■ Prompt ■
Answer these questions using the text on heavy metals in soil and human activities.
1. Apart from human activities, which factors affect the development and formation of chemical elements in soil?
2. Which two elements are not significantly affected by city landscapes?
3. Which spatial information techniques does the text name for studying chemical elements in soil?

■ Document text ■
────
Analysis of the spatial relationship between heavy metals in soil and human activities based on landscape geochemical interpretation

The development and formation of chemical elements in soil are affected not only by parent material, climate, biology and topology factors, but also by human activities. The pollution sources of heavy metals in the environment are mainly derived from anthropogenic sources, and heavy metal elements in soil have been considered to be powerful tracers for monitoring the impacts of human activities. The present study attempts to analyze whether and how a connection can be made between macroscopical control and microcosmic analysis, to estimate the impacts of human activities on heavy metals in soil, and to determine a way to describe the spatial relationship between heavy metals in soil and human activities, by means of landscape geochemical theories and methods. In addition, the disturbances of human activities on Zn, Cr, Cu, Pb, Hg, Cd, Ni and Ag are explored through the analysis of the spatial relationship between human disturbed landscapes and element anomalies, thereby determining the diversified rules of the effects. The study results show that the rules of different landscapes influencing heavy metal elements are diversified, and that the Zn, Ni, Pb, Hg and Ag elements are closely related with city landscapes, but Cu and Cd are not significantly affected by city landscapes; furthermore, the elements Ni, Pb, Hg, Ag and Cd are shown to be closely related with river landscapes, while evidently Zn is not affected by river landscapes; the relationships between mine landscapes and the elements Cr, Cu, Pb, Ni and Hg are apparent, among which Zn is not included; the relationships between the elements Zn, Cr, Cu, Pb, Hg, Cd, Ni and Ag and road landscapes are quite close, which shows that road landscapes have significant effects on these elements. Therefore, the conclusion is drawn that the response mechanism analysis of human disturbance and soil chemical element aggregation is feasible, based on the landscape geochemical theories and methods. The results of the study provide the possibility for applying spatial information techniques, such as remote sensing and geographic information systems, to study chemical elements in soil, thereby realizing the effective combination of macroscopic spatial information and microscopic mechanism of soil element migration research.
────
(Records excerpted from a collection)
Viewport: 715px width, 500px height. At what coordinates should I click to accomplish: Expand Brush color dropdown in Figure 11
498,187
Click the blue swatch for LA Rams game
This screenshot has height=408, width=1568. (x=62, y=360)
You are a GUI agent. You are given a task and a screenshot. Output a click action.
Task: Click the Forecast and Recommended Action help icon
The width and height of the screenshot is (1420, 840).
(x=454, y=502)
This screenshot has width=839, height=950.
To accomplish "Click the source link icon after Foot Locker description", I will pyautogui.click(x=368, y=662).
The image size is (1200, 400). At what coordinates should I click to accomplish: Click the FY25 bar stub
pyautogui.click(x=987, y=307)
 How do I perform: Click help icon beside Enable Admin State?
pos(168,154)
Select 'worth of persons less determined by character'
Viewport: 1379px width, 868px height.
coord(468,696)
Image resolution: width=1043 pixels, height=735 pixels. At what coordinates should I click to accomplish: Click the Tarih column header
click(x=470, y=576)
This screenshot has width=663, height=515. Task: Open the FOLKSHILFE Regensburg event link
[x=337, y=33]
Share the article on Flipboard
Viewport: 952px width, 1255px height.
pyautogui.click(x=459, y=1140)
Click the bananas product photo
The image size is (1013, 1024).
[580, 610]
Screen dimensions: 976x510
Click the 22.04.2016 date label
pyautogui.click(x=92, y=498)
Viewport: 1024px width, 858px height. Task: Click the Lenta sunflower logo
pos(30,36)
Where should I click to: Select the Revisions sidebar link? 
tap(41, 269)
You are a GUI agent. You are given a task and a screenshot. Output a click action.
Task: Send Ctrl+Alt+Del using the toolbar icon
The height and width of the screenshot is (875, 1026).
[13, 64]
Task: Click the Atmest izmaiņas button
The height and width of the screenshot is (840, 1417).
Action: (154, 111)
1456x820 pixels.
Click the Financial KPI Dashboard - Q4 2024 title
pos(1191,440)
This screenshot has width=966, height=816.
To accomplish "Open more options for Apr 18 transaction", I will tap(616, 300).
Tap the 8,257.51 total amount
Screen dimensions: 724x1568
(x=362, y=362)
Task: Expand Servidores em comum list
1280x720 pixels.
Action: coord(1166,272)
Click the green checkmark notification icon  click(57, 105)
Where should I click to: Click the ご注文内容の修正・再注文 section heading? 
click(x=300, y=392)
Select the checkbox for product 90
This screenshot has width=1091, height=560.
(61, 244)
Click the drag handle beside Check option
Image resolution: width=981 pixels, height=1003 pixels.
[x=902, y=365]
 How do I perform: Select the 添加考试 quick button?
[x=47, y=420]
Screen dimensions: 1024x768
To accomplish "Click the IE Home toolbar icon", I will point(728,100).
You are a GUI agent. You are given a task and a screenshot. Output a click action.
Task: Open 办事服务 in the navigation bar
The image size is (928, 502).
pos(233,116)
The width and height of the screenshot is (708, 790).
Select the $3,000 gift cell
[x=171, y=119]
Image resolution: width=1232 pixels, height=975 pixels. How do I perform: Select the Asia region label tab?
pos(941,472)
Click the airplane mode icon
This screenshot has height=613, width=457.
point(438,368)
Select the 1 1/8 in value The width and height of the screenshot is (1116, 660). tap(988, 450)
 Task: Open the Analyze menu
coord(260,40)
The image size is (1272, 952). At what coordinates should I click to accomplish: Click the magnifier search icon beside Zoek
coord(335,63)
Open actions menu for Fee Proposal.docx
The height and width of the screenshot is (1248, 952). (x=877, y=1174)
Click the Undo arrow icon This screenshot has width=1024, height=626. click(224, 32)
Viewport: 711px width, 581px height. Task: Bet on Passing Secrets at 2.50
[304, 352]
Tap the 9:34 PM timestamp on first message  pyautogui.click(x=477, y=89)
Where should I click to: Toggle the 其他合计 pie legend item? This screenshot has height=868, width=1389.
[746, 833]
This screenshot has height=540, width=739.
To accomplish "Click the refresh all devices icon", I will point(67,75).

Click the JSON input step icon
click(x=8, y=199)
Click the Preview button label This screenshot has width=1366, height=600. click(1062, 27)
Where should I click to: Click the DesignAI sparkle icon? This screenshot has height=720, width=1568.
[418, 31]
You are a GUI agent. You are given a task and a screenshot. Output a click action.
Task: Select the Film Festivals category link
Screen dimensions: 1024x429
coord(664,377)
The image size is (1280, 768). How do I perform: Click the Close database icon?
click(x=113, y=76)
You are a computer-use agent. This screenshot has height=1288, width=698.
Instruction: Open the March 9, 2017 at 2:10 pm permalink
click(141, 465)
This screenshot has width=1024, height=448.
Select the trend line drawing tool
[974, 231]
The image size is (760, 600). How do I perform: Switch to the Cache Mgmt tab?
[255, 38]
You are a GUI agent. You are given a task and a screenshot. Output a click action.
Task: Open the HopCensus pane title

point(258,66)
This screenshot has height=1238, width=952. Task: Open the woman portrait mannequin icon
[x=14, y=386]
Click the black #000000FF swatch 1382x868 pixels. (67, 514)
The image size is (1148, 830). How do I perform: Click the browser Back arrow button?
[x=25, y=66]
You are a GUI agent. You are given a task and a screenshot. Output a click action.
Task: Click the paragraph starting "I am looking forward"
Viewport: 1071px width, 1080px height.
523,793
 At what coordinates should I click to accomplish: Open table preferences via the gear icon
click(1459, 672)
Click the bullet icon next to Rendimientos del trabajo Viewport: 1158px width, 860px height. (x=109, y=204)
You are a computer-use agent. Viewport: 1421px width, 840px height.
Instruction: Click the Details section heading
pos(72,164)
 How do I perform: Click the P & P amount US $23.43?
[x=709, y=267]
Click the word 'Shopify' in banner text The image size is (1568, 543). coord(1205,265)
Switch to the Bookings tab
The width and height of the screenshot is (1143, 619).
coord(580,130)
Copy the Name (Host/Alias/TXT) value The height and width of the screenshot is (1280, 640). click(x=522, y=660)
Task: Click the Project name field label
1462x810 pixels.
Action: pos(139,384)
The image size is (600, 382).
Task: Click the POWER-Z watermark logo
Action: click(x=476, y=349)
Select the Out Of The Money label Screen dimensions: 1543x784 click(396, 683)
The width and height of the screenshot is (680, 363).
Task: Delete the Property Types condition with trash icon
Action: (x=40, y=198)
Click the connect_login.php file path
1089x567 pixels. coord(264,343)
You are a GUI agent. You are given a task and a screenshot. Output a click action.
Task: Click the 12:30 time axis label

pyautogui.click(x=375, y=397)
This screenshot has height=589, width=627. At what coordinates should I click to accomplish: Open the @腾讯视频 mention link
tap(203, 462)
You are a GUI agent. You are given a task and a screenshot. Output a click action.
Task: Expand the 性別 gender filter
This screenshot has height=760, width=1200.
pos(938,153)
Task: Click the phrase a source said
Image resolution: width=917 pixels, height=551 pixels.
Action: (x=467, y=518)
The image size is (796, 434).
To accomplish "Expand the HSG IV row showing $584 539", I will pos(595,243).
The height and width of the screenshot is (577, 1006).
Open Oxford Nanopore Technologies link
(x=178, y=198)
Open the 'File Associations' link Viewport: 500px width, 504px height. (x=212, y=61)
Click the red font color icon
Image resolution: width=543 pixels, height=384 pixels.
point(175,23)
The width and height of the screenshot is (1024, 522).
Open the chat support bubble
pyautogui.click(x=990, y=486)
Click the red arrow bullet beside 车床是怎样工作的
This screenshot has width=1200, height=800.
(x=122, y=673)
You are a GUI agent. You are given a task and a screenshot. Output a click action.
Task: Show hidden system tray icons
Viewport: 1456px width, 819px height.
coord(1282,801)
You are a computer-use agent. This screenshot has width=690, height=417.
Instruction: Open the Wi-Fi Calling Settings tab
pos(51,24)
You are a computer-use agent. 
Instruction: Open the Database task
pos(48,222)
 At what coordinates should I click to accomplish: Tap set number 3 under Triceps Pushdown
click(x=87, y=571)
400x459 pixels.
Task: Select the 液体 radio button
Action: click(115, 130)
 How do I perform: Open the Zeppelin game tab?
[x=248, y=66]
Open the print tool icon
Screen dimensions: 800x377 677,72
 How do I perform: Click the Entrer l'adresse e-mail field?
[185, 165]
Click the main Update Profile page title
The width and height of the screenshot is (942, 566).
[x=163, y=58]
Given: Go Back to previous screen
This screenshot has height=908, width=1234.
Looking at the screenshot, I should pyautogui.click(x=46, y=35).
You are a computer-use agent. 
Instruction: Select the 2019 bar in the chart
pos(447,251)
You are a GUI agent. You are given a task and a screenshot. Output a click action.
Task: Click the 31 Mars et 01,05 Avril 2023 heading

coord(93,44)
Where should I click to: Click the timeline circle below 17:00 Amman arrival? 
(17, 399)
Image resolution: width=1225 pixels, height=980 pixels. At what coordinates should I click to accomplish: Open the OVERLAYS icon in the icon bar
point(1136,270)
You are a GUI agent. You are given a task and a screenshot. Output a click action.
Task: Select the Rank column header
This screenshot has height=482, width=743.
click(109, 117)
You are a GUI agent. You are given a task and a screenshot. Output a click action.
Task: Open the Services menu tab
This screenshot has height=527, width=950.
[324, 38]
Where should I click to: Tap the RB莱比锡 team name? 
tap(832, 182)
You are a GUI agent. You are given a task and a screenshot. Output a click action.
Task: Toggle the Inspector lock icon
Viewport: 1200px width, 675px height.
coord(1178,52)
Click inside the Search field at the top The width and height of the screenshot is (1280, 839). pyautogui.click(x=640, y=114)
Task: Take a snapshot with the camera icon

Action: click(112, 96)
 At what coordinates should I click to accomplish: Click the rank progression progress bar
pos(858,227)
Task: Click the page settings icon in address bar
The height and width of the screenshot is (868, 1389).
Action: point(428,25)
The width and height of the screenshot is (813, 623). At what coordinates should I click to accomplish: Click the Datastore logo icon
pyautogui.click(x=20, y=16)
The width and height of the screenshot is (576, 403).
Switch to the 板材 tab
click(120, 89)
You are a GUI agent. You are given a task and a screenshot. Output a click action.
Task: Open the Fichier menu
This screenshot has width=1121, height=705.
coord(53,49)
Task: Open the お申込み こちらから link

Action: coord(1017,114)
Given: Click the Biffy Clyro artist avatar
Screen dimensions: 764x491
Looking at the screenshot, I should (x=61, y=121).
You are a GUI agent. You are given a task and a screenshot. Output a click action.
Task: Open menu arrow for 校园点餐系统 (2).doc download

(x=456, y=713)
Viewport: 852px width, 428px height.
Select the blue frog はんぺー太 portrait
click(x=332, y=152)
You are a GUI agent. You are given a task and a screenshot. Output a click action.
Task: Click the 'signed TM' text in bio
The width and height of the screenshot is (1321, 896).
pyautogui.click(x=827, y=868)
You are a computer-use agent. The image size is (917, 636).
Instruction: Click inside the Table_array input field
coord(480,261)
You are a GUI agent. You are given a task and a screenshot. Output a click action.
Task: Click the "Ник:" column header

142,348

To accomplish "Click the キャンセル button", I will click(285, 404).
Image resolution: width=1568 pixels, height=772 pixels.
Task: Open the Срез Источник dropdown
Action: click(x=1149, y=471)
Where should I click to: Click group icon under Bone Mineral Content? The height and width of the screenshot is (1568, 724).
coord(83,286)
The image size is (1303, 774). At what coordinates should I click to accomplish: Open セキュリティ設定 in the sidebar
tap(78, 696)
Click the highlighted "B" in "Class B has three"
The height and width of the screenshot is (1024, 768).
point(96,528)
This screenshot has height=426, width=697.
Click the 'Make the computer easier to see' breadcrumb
────
■ Solution for this exercise ■
1. Parent material, climate, biology and topology.
2. Cu and Cd.
3. Remote sensing and geographic information systems.